I predict that in 2023, the industry will shift away from this traditional approach to building AI apps. We’ll see data science teams work together with engineering teams to build the delivery process with the end in mind, by beginning with the design of online or real-time application pipelines, and with model serving as one of the steps. In these new pipelines, data, application logic, models, and operations work in concert to deliver a business application with measurable value and ROI. ML applications should interact directly with other services such as customer portals, transactional systems, manufacturing lines, etc. And they can work in real-time and process thousands of requests per second or run periodically to analyze data and make automated decisions.
Here’s what a real-time and batch ML application pipelines can look like:
The technologies for this way of working are already available. This is our approach with MLRun, the open source MLOps orchestration framework we maintain here at Iguazio, which enables the building of multi-stage online pipelines in just a few simple steps, with MLRun serving graphs.
From Siloed to Collaborative and Continuous MLOps
We’ve been seeing AI and ML becoming more ubiquitous in business applications, as a means to improve performance, functionality and scalability. But there’s still a lot of friction that prevents many models from making it to production. Today, most organizations develop models and algorithms in siloed research environments. When these models need to be deployed to production, different engineering teams build them from scratch, taking into consideration the operational challenges (data integration and processing, application logic, scale, security, availability, observability, continuous upgrades, etc.). The process is long, expensive and ineffective, and it requires large teams of data professionals.

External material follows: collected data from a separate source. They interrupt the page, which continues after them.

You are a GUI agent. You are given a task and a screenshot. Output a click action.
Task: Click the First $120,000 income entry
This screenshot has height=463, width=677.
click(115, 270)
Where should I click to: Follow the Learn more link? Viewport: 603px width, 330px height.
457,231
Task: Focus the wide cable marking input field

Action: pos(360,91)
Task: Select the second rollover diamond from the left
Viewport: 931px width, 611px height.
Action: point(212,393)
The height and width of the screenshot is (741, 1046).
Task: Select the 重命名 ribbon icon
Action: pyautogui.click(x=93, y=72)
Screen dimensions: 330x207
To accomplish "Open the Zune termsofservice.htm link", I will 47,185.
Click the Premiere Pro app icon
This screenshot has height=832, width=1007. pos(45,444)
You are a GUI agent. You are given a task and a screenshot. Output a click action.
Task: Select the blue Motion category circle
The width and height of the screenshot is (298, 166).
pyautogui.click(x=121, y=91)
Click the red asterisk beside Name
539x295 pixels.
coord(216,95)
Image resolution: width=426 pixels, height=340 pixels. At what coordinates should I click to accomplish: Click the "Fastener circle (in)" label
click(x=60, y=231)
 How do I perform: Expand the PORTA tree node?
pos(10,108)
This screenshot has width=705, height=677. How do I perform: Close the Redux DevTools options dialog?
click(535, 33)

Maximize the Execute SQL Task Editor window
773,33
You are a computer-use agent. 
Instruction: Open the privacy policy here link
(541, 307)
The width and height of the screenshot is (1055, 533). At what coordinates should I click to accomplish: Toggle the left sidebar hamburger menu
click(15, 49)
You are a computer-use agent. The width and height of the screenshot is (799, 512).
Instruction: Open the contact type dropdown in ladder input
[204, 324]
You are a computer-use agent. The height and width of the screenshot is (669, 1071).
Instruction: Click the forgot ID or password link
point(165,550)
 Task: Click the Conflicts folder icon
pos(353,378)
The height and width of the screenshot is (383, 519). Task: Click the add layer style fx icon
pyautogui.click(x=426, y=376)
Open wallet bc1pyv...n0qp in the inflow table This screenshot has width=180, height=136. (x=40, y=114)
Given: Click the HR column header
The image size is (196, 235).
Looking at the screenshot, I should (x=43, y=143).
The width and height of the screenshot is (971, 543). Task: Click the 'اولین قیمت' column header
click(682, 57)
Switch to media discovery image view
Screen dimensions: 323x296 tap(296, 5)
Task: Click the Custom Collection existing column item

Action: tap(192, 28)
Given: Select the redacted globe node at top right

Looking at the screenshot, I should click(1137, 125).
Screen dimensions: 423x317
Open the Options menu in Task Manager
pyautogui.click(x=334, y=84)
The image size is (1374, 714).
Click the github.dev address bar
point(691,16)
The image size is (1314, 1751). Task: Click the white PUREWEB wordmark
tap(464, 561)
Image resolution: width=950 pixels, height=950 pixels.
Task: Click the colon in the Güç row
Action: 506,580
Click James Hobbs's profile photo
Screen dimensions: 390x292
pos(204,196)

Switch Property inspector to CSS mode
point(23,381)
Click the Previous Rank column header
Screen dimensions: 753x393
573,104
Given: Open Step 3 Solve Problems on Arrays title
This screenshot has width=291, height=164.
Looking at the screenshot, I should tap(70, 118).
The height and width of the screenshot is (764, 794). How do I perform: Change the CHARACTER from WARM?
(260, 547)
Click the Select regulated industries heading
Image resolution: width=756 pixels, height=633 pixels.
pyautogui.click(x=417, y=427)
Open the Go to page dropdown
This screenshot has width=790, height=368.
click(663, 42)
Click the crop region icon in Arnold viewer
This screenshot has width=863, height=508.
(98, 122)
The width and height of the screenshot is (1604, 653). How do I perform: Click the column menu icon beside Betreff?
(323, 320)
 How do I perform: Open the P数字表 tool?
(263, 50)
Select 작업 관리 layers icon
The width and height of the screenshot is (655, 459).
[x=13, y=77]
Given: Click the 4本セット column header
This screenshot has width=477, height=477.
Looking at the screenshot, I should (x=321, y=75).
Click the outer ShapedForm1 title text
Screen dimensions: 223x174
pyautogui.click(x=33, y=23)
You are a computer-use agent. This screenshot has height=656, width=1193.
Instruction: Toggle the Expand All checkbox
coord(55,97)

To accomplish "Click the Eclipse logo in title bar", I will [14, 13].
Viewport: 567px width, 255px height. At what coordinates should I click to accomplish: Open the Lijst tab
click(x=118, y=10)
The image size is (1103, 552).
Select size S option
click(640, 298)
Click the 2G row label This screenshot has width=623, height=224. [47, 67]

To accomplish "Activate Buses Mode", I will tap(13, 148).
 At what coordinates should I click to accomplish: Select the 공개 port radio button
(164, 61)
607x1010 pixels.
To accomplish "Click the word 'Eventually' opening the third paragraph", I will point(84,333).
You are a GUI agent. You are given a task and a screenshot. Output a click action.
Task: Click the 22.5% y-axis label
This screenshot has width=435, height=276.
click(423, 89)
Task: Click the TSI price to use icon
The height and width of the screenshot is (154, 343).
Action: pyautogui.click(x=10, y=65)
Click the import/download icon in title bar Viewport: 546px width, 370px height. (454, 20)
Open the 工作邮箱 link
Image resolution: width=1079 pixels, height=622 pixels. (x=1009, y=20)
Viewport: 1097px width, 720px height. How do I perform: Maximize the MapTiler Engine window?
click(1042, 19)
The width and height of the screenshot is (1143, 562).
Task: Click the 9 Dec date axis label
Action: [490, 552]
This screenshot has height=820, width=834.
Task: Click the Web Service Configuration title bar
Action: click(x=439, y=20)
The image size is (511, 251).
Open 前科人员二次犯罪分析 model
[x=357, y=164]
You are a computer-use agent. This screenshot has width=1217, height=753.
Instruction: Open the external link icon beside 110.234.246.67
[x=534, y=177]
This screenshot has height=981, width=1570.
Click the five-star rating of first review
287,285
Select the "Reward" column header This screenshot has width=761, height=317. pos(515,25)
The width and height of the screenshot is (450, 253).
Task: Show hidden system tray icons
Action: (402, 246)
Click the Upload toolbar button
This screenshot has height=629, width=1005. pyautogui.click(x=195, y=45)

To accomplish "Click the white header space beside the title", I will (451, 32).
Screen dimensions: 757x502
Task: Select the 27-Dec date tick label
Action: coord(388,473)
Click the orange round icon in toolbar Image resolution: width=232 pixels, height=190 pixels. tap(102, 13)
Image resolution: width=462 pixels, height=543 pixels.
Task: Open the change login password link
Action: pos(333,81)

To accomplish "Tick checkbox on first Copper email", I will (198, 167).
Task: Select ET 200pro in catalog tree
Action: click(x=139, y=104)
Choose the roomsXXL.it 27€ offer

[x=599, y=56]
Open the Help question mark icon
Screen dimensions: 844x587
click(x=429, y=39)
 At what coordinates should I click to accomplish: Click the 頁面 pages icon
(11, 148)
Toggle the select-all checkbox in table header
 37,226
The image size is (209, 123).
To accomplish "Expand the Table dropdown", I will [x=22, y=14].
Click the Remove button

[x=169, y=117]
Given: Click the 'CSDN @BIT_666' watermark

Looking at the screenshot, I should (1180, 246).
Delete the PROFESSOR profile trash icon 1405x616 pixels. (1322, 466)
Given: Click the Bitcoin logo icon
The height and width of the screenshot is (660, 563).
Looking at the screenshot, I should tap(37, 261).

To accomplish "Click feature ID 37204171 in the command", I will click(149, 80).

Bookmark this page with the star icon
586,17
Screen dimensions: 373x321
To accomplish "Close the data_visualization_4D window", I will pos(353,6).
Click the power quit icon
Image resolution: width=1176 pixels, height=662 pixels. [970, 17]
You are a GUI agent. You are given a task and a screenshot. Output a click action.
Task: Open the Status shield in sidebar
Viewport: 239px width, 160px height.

Last year, I predicted that in 2022 the practice of automating the ML training process, aka “AutoML”, would pave the way for adopting a more holistic approach to the ML pipeline, through MLOps. In 2023, I think the AutoMLOps approach will be adopted even more robustly. Enterprises will embrace new technologies and tools for eliminating engineering efforts by automating tasks like injecting parameters and code into tasks, integrating with CI/CD, Git and reporting systems, distributing workloads, passing data to and from cloud resources and databases, gathering data from cloud resources and databases, security hardening and protection and versioning.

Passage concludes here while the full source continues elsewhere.